### HOW TO COMPLETE THIS TASK
From the entries that follow, copy exactly the lines beginning at the line holding "Click the 室内汚れ inspector note line" and continuing through the line holding "Given: Click the Bootstrap Coding Test icon".

*** PROVIDED ENTRIES ***

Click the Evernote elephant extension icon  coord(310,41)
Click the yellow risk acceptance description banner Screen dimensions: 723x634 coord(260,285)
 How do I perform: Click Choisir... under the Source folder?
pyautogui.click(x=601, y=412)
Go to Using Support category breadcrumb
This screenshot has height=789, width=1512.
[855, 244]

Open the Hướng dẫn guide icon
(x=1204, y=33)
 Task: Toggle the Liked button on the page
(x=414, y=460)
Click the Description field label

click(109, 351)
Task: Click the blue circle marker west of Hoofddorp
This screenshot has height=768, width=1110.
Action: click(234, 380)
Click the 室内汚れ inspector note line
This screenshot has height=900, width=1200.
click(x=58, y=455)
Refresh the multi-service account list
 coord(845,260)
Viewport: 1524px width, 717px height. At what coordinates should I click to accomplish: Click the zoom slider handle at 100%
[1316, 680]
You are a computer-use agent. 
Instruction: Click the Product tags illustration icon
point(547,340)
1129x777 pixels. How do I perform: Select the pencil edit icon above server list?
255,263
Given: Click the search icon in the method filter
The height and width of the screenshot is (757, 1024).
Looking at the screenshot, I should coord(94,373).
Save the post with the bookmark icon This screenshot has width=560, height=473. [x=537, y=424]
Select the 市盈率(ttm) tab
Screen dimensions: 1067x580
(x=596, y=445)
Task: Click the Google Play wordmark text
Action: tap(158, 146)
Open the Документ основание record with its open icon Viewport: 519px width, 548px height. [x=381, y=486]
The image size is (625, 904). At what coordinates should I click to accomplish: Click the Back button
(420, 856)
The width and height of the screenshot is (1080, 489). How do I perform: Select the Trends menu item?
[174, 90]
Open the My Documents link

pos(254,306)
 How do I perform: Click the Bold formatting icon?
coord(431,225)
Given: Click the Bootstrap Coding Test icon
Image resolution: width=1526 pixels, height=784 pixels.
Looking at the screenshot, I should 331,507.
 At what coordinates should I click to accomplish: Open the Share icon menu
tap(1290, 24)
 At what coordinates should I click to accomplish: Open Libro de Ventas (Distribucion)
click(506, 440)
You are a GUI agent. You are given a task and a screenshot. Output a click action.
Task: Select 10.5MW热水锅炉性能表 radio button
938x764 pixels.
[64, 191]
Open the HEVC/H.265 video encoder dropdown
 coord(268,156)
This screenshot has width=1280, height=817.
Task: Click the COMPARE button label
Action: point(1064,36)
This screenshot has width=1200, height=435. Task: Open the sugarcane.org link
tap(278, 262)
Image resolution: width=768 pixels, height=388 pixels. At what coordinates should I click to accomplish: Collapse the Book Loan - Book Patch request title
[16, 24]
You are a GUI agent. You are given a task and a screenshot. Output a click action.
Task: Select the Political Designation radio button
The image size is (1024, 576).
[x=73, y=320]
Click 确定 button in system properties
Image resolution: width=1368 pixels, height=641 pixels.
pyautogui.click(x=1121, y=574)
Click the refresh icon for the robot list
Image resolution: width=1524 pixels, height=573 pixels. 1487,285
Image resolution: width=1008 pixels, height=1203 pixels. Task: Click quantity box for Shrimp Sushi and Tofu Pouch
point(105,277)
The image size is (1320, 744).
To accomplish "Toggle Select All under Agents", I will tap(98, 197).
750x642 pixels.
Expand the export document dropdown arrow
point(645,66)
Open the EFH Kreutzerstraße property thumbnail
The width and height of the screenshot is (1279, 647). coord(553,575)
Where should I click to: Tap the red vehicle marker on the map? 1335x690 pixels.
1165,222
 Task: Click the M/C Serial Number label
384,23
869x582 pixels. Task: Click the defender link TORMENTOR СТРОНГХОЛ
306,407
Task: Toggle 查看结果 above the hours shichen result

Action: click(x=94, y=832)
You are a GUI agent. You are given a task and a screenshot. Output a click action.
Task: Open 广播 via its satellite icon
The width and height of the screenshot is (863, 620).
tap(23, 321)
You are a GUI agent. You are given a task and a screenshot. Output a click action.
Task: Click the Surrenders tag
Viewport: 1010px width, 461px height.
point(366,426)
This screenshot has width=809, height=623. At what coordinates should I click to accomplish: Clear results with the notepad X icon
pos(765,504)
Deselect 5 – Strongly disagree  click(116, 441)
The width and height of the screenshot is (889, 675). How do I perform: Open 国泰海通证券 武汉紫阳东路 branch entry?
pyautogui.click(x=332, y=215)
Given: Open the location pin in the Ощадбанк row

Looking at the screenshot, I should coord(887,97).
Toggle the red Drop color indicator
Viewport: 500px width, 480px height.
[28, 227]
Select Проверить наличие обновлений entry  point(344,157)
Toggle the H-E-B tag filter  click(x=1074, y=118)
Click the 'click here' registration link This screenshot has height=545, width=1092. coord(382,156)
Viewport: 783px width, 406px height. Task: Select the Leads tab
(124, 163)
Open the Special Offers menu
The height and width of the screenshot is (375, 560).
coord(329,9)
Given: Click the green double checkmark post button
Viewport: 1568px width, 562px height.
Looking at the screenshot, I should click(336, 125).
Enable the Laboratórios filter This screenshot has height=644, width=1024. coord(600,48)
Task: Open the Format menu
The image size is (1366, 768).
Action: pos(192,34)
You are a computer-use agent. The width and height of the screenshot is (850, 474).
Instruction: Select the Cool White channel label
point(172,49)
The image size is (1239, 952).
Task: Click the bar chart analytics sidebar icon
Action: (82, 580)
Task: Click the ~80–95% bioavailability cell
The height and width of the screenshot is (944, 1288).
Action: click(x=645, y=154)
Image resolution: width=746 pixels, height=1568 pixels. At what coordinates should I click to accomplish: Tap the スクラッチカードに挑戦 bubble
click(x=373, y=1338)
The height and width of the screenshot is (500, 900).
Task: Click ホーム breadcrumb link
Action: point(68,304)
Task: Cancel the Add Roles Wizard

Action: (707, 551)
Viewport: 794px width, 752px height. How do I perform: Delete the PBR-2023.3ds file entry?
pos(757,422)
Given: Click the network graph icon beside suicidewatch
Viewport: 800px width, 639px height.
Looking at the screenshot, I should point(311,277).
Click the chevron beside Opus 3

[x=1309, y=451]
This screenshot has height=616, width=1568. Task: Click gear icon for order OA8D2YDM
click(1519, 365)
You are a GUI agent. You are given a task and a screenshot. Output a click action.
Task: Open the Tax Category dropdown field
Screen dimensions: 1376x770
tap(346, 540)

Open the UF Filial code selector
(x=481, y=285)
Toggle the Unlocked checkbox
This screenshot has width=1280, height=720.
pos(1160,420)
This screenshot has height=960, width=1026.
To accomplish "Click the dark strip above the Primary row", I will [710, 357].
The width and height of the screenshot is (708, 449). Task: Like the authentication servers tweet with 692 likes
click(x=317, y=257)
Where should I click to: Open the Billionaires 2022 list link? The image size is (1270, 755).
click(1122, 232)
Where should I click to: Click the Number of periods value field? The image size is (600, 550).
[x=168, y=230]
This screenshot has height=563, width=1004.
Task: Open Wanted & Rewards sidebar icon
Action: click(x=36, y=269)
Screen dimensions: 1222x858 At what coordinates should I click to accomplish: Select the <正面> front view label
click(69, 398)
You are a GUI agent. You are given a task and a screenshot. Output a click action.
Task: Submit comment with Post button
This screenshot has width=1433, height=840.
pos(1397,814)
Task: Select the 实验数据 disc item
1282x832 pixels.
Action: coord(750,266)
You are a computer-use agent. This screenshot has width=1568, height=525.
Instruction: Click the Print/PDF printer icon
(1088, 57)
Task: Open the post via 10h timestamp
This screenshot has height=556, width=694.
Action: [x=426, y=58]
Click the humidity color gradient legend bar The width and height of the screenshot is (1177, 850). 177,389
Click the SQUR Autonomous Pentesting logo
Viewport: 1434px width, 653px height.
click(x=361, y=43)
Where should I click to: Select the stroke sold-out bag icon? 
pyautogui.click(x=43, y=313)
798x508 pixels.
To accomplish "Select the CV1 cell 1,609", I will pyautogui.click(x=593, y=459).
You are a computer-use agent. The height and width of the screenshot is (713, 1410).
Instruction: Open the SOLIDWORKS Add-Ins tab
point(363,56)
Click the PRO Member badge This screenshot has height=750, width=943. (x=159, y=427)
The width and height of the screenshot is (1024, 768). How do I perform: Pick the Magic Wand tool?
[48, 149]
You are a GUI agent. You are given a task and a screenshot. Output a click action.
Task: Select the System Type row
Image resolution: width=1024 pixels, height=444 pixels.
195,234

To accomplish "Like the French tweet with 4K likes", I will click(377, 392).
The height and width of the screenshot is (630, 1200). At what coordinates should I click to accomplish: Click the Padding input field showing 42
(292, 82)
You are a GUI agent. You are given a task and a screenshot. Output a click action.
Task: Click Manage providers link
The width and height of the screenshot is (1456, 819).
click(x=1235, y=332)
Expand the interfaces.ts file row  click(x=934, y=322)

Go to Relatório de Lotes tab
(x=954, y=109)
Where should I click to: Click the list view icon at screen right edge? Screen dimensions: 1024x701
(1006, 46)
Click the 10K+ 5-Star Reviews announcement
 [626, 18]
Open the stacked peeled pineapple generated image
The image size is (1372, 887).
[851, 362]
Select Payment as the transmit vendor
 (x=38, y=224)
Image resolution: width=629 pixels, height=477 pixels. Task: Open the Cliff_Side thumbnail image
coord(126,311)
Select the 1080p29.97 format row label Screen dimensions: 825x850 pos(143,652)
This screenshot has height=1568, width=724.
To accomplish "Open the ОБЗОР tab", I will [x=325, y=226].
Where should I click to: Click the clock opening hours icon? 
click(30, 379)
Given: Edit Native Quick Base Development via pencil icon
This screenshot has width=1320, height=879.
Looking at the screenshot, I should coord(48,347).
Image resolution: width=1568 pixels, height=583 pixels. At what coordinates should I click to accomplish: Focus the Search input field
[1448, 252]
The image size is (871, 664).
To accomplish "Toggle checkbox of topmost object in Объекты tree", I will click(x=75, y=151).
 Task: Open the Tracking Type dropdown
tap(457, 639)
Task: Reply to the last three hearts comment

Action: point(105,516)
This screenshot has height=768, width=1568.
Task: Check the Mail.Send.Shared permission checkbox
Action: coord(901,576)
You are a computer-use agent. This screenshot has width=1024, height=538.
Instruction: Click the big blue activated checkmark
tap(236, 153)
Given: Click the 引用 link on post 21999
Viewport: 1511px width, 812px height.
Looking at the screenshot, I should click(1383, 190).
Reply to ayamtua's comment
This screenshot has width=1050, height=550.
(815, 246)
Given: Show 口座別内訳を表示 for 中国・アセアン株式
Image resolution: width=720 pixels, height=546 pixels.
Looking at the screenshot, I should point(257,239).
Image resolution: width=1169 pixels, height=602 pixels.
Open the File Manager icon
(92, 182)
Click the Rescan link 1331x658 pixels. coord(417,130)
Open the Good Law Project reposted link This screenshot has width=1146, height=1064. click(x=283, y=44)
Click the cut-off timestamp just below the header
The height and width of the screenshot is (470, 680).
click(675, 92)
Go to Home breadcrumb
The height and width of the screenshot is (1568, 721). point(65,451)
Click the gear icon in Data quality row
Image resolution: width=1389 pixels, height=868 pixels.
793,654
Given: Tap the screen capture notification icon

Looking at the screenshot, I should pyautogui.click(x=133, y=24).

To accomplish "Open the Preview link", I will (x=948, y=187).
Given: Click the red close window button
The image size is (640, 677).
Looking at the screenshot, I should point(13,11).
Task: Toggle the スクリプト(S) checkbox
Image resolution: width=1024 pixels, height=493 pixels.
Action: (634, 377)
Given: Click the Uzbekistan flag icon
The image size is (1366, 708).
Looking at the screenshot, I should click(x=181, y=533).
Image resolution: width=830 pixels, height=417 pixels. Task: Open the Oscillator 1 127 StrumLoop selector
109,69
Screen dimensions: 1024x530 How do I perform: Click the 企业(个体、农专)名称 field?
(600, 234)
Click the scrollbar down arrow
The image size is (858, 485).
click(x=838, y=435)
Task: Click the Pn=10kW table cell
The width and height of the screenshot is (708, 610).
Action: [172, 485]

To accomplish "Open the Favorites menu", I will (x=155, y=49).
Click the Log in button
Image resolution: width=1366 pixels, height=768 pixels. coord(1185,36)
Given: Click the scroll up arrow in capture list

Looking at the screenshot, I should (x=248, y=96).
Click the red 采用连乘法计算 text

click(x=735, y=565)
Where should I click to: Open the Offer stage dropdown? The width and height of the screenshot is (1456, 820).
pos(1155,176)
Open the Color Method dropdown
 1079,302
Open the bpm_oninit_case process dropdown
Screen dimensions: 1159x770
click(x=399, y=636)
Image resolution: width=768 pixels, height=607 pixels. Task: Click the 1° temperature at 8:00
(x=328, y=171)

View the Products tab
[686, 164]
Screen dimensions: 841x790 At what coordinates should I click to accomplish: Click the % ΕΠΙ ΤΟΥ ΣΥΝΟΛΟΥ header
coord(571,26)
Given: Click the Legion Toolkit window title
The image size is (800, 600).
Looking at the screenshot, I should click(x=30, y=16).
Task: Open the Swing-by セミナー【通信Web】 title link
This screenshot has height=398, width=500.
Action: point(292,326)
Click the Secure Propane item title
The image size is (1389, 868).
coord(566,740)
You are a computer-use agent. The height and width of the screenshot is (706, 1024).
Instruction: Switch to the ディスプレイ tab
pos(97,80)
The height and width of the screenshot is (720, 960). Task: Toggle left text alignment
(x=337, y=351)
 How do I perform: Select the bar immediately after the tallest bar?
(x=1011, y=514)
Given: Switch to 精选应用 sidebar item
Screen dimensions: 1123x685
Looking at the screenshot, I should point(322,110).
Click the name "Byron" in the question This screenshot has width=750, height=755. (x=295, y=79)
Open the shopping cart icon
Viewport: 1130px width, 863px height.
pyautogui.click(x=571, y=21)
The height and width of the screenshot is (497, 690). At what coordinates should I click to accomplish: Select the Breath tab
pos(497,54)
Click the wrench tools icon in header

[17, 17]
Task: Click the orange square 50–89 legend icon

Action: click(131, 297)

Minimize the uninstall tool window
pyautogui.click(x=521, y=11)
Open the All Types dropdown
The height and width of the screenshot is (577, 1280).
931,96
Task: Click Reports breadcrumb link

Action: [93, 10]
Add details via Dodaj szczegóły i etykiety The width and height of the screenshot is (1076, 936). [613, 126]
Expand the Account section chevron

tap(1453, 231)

*** End of PROVIDED ENTRIES ***

### TASK RESPONSE
Click the 室内汚れ inspector note line
This screenshot has height=900, width=1200.
click(x=58, y=455)
Refresh the multi-service account list
 coord(845,260)
Viewport: 1524px width, 717px height. At what coordinates should I click to accomplish: Click the zoom slider handle at 100%
[1316, 680]
You are a computer-use agent. 
Instruction: Click the Product tags illustration icon
point(547,340)
1129x777 pixels. How do I perform: Select the pencil edit icon above server list?
255,263
Given: Click the search icon in the method filter
The height and width of the screenshot is (757, 1024).
Looking at the screenshot, I should coord(94,373).
Save the post with the bookmark icon This screenshot has width=560, height=473. [x=537, y=424]
Select the 市盈率(ttm) tab
Screen dimensions: 1067x580
(x=596, y=445)
Task: Click the Google Play wordmark text
Action: tap(158, 146)
Open the Документ основание record with its open icon Viewport: 519px width, 548px height. [x=381, y=486]
The image size is (625, 904). At what coordinates should I click to accomplish: Click the Back button
(420, 856)
The width and height of the screenshot is (1080, 489). How do I perform: Select the Trends menu item?
[174, 90]
Open the My Documents link

pos(254,306)
 How do I perform: Click the Bold formatting icon?
coord(431,225)
Given: Click the Bootstrap Coding Test icon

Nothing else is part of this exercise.